## AIM OF THE TASK
Extract each line of the data that contains the word "This".

## SUPPLIED INFORMATION

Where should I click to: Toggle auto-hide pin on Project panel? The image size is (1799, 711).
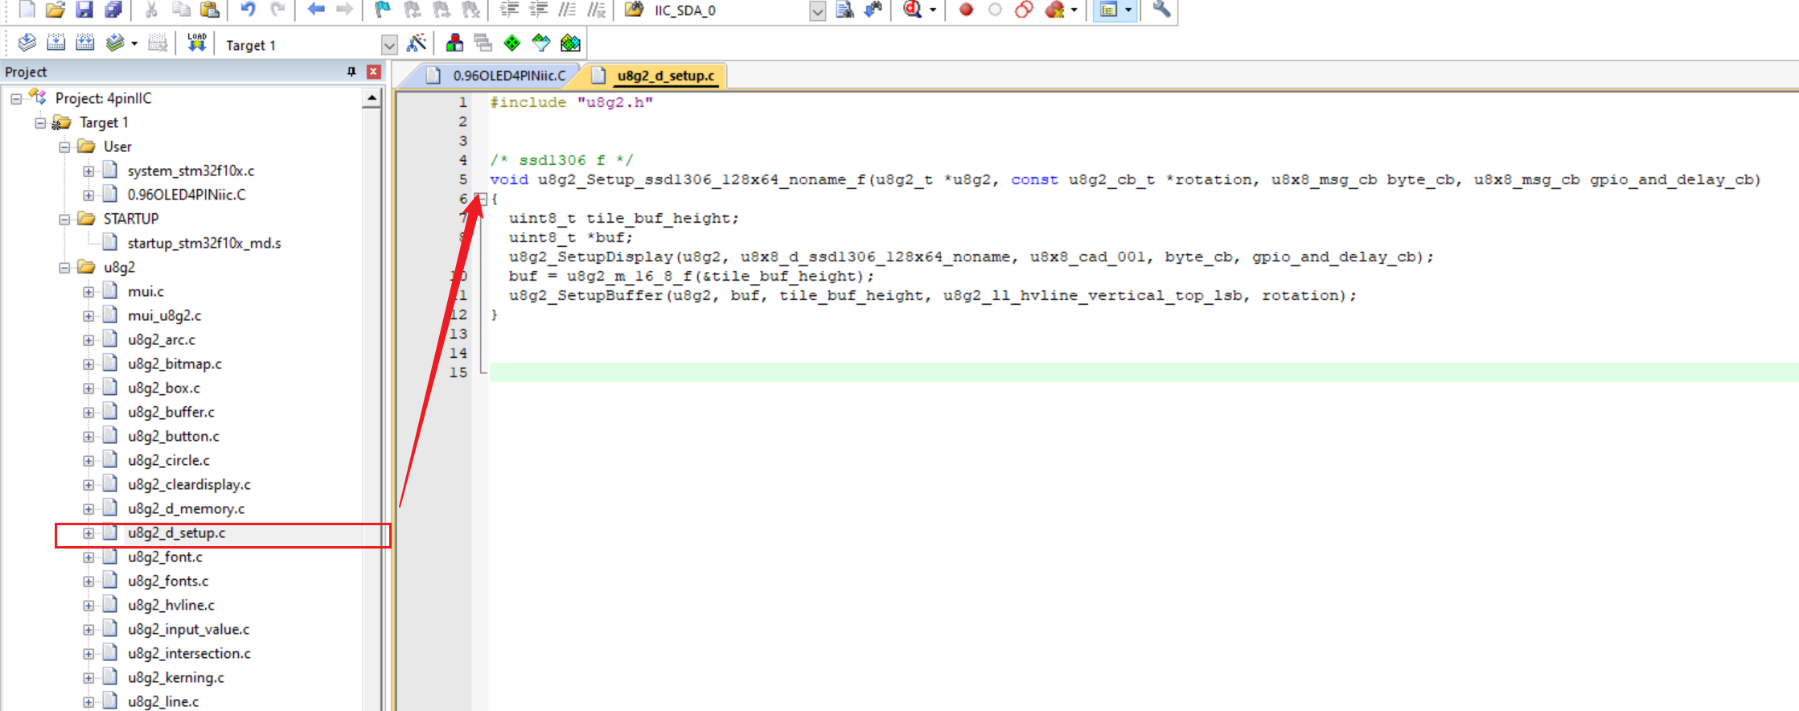click(351, 72)
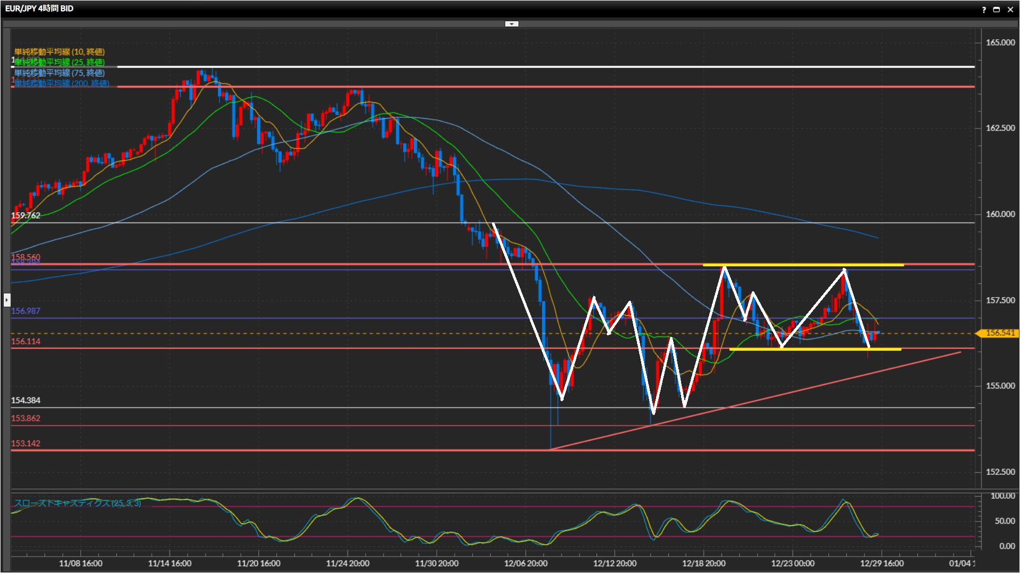The height and width of the screenshot is (573, 1020).
Task: Select the upper yellow resistance line
Action: click(x=802, y=265)
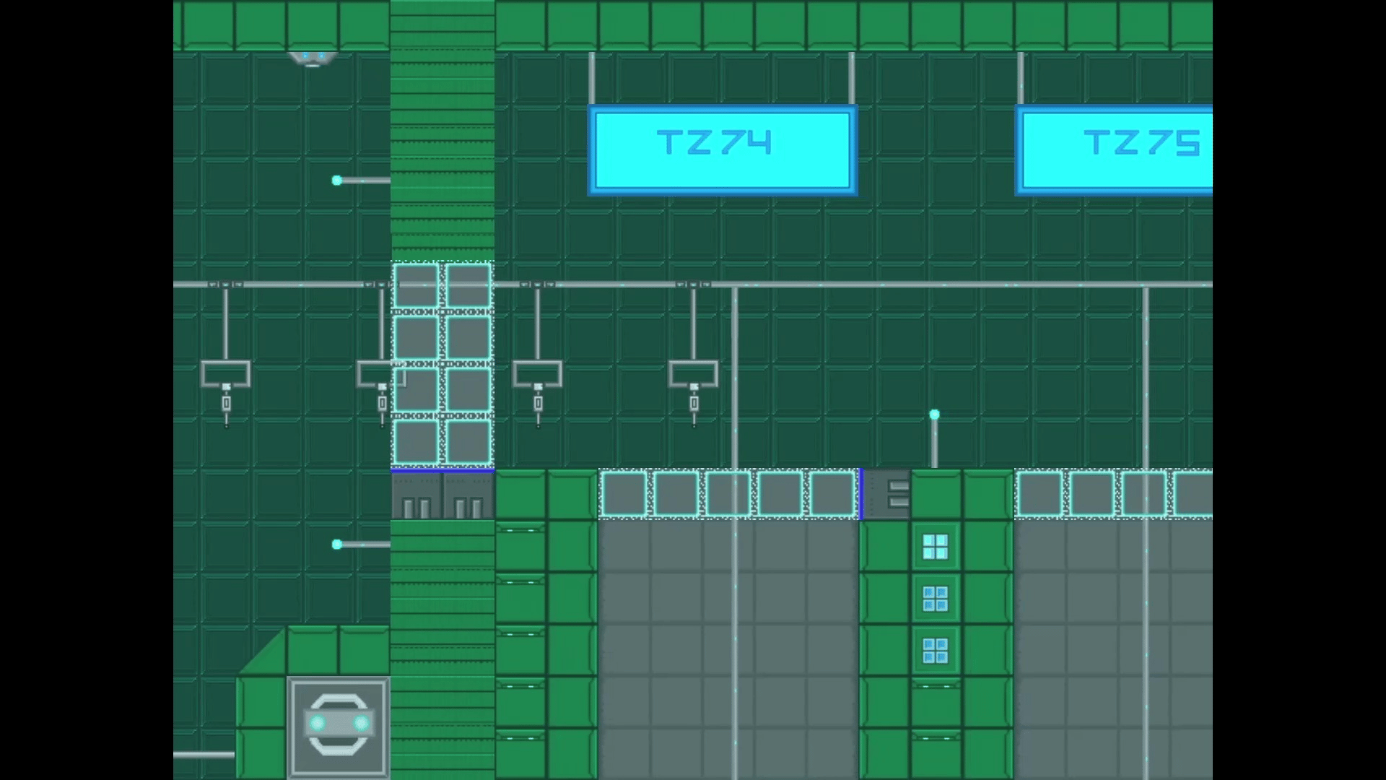Click the gray vent panel beside blue bar
This screenshot has height=780, width=1386.
click(x=888, y=495)
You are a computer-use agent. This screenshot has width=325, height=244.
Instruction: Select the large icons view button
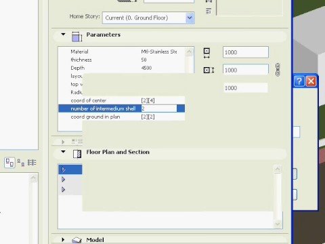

## FINAL RESULT
This screenshot has height=780, width=1386.
You are a computer-use agent. This screenshot has width=325, height=244.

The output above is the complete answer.